**Directions for this task:** For the material that follows, work out how many lines hold the word "screenshot" and answer only with the number.

**Data for this task:**
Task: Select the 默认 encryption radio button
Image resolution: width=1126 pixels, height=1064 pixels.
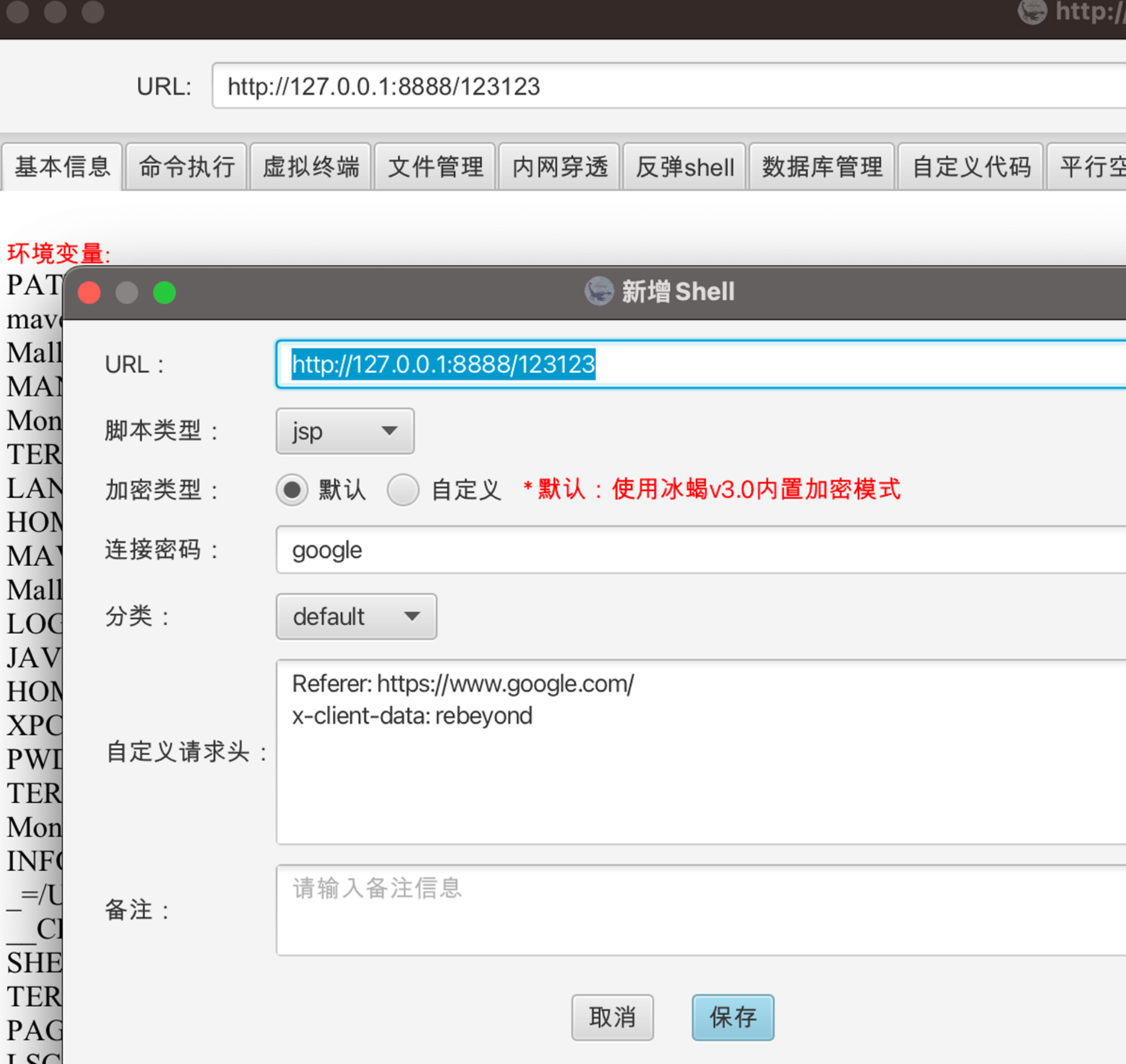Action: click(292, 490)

...

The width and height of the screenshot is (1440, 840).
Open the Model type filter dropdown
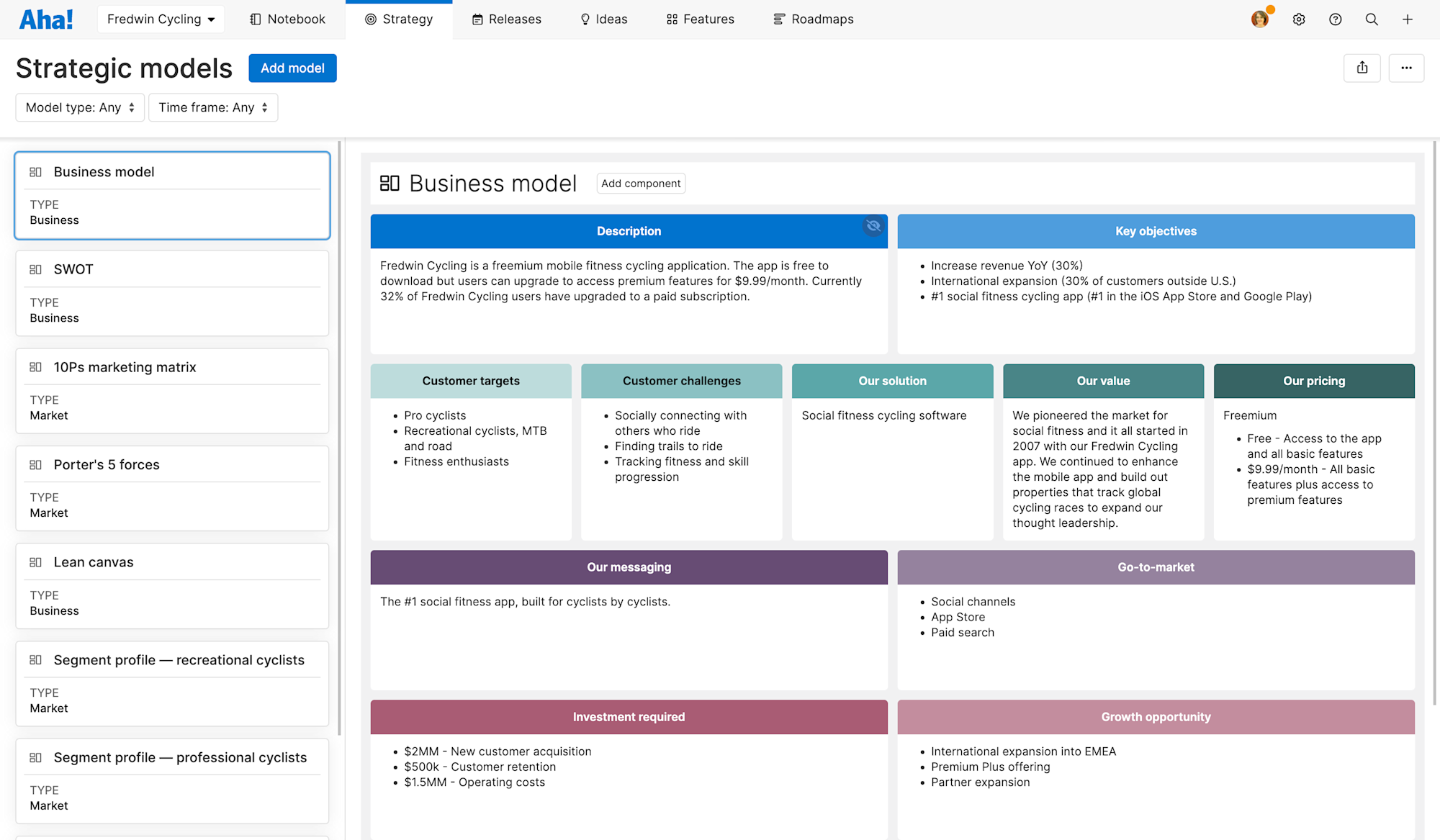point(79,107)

--

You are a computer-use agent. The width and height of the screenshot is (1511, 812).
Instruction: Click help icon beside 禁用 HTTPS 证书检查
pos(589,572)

**Written response:** 2